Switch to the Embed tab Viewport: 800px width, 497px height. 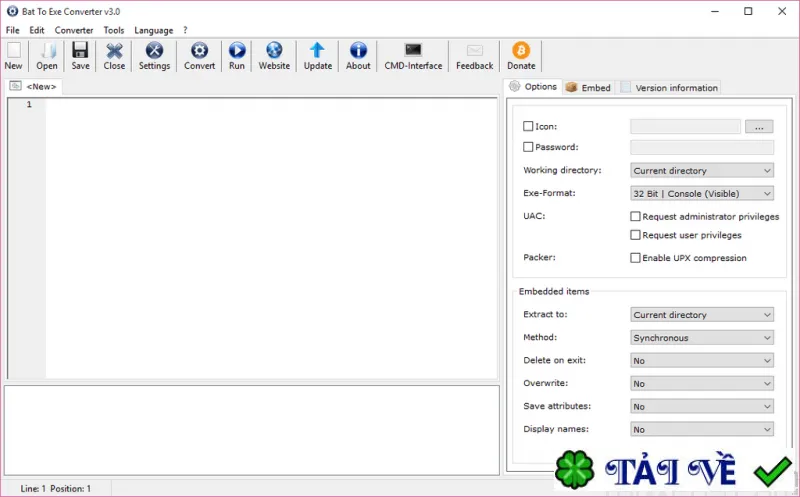pyautogui.click(x=589, y=88)
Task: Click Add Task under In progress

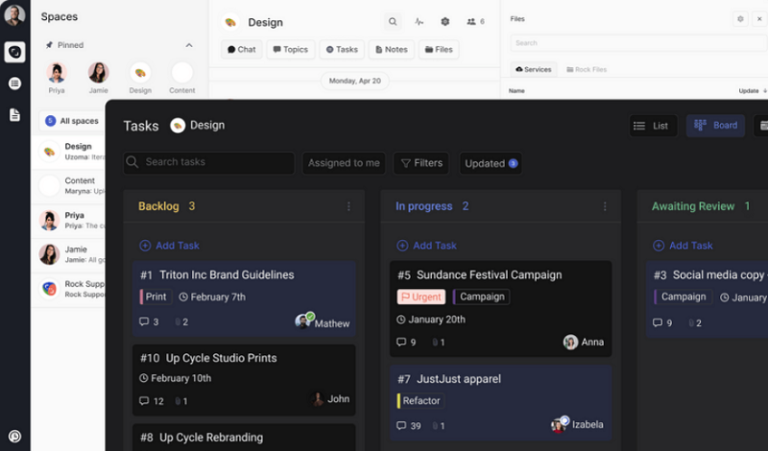Action: (434, 245)
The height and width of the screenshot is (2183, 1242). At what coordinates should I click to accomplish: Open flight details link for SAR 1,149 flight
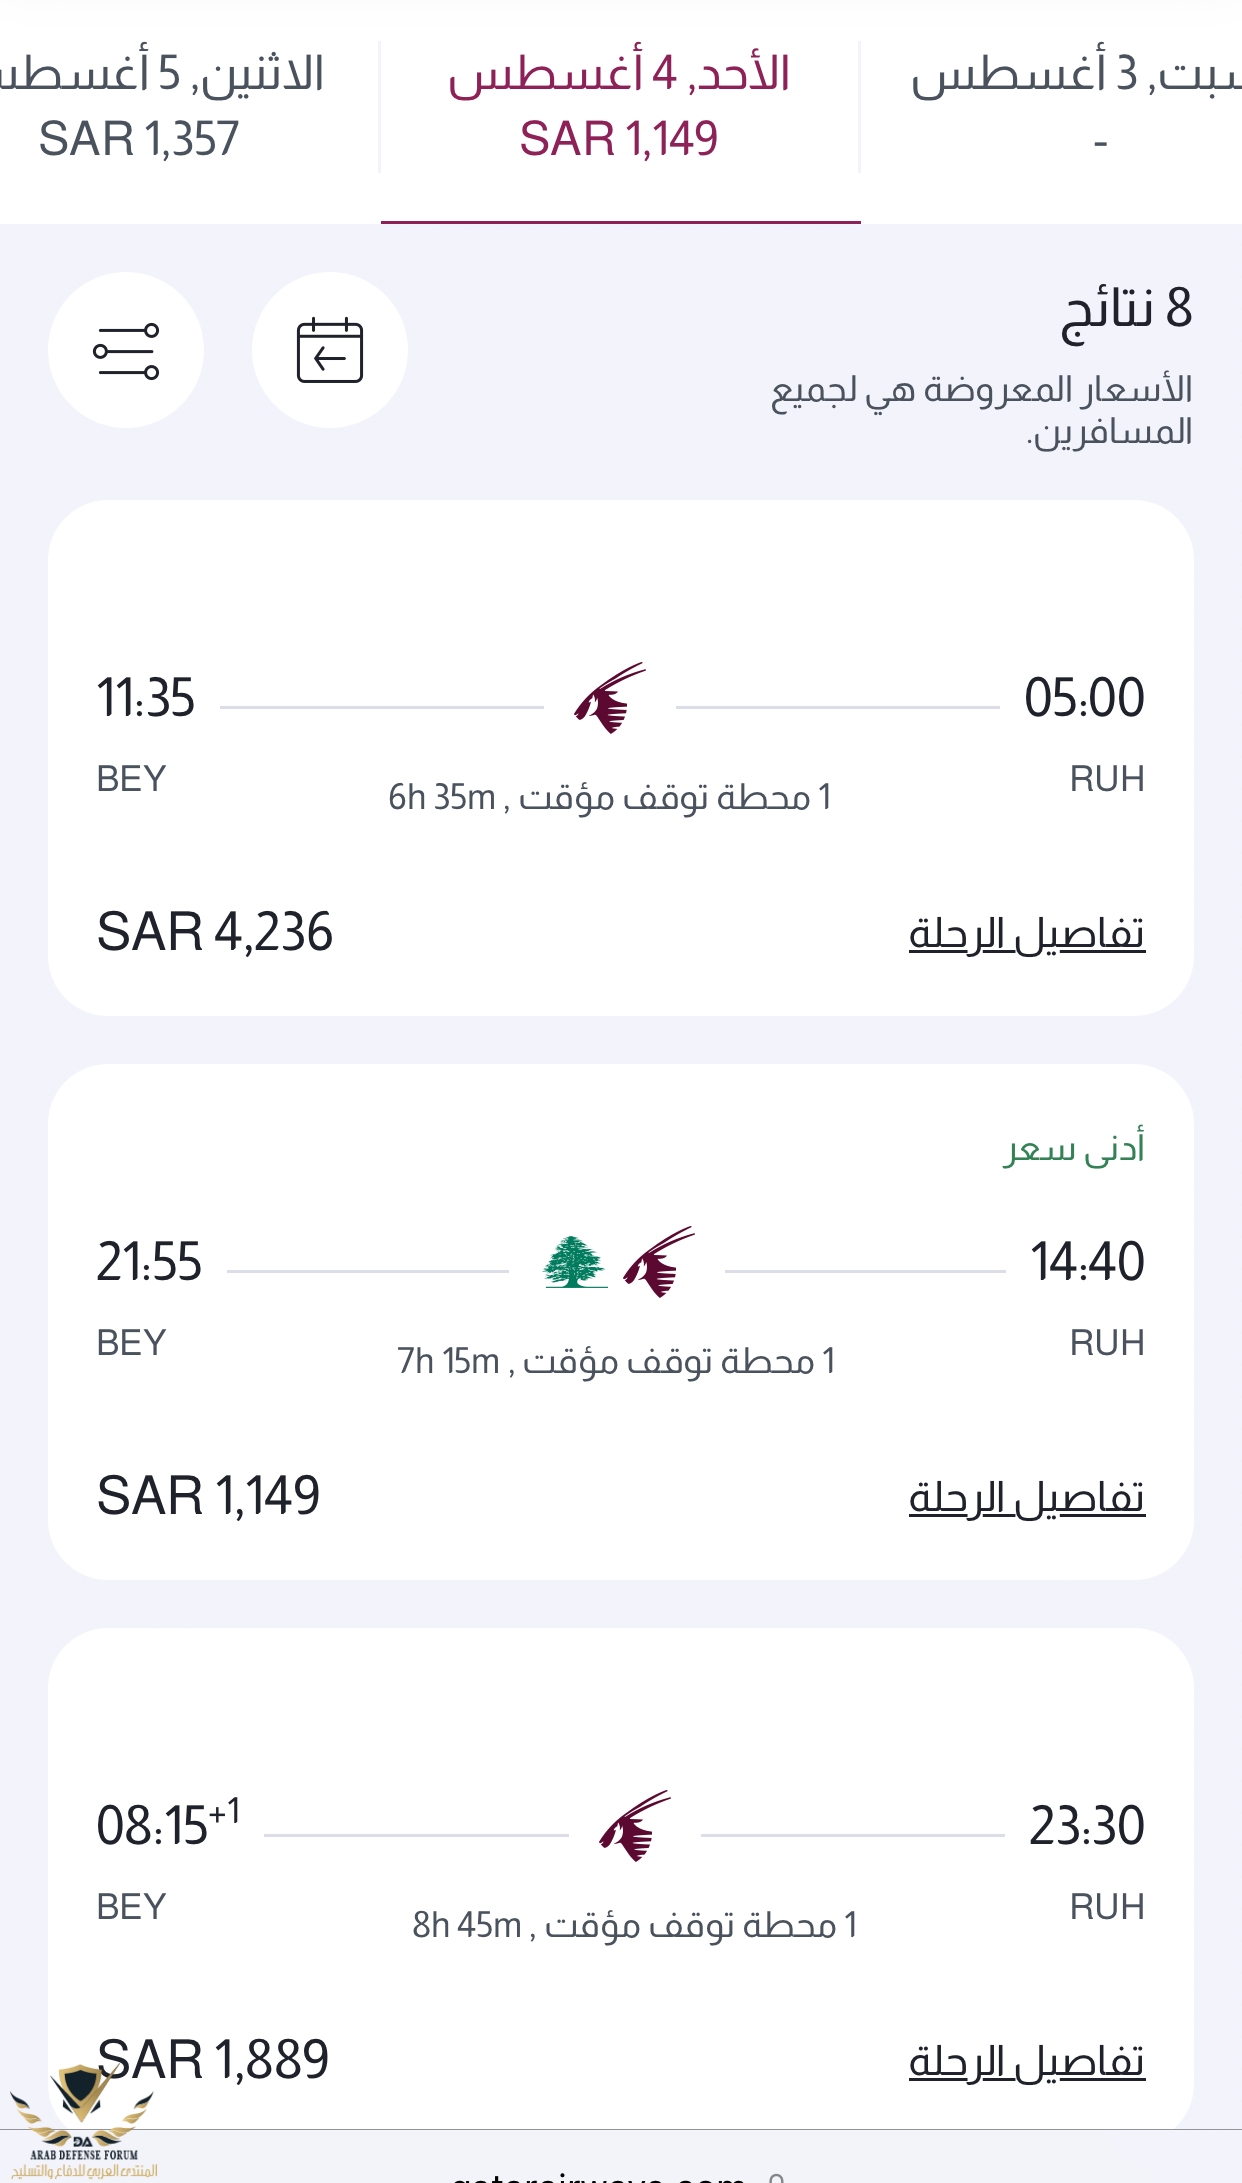click(1026, 1498)
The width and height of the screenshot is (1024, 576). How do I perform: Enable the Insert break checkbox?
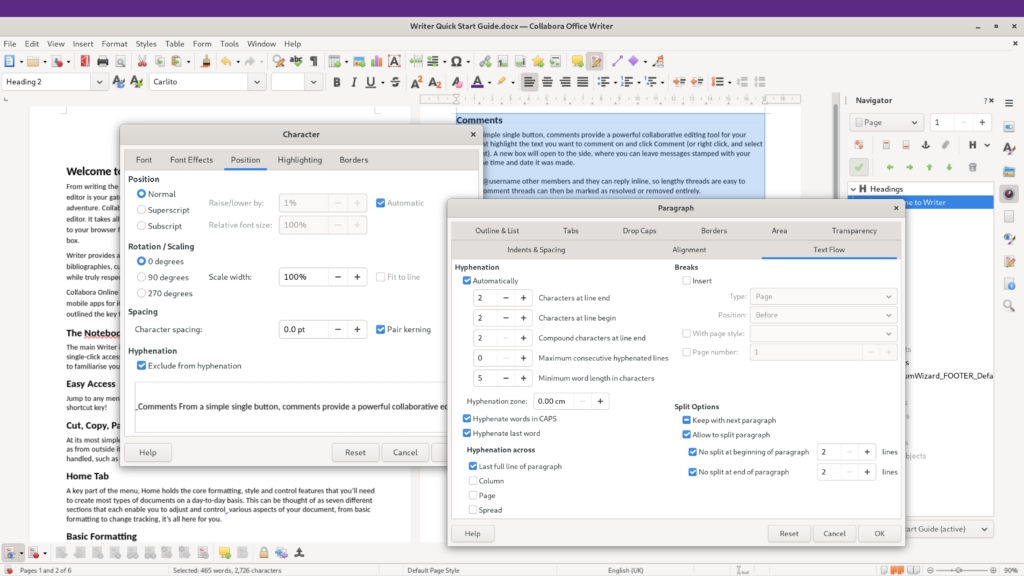[x=686, y=281]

§ Assigned task:
Reproduce exactly the line containing "Task: Click Add Task under In progress" and every line after it in the material above, up to and including the last. Exclude all pictures.

§ Answer for this exercise:
Task: Click Add Task under In progress

Action: (434, 245)
The height and width of the screenshot is (2183, 1242). At what coordinates should I click to accomplish: Open flight details link for SAR 1,149 flight
click(1026, 1498)
The width and height of the screenshot is (1024, 576). How do I perform: Enable the Insert break checkbox?
[x=686, y=281]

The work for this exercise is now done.